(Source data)
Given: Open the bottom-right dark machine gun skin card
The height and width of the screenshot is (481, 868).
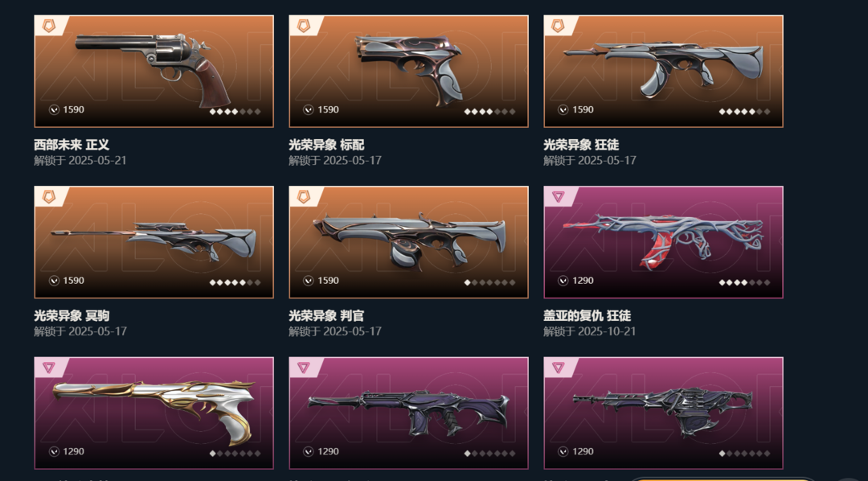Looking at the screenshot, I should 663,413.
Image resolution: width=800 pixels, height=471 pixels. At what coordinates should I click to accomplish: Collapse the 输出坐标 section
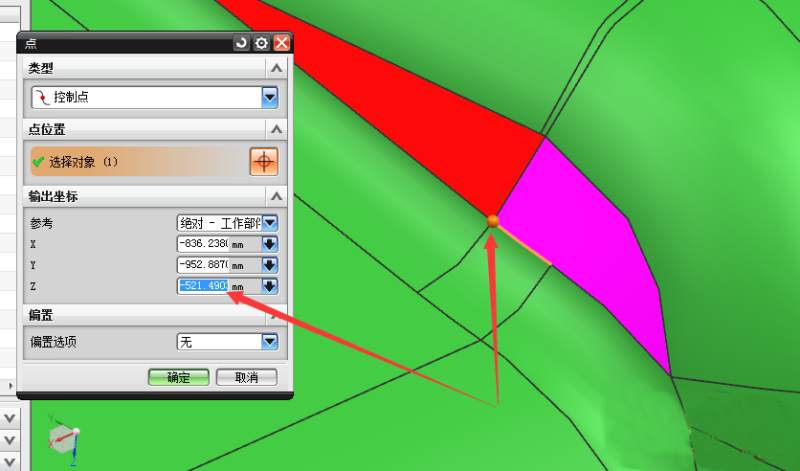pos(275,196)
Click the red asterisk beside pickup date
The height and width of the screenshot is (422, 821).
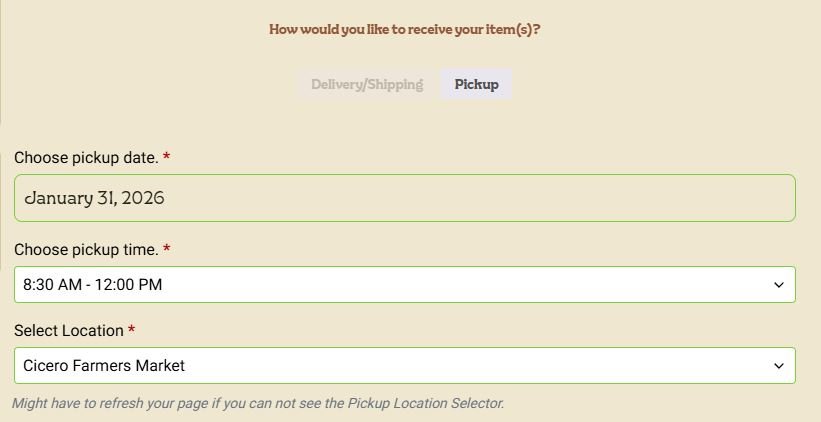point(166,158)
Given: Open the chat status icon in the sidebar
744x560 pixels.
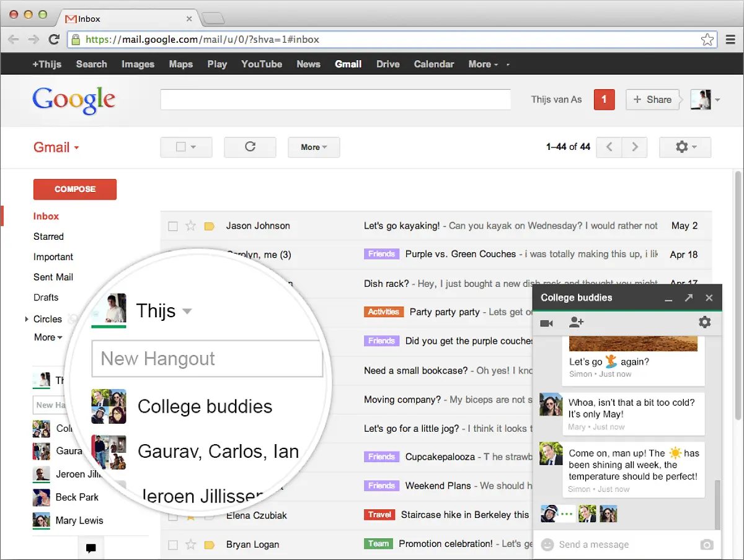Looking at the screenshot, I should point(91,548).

Work required
Skip the pictures and give the entries above again word for word.

Problem solution
Given: Open the bottom-right dark machine gun skin card
The height and width of the screenshot is (481, 868).
Looking at the screenshot, I should 663,413.
Image resolution: width=800 pixels, height=471 pixels. At what coordinates should I click to accomplish: Collapse the 输出坐标 section
pos(275,196)
Click the red asterisk beside pickup date
The height and width of the screenshot is (422, 821).
point(166,158)
Given: Open the chat status icon in the sidebar
744x560 pixels.
Looking at the screenshot, I should point(91,548).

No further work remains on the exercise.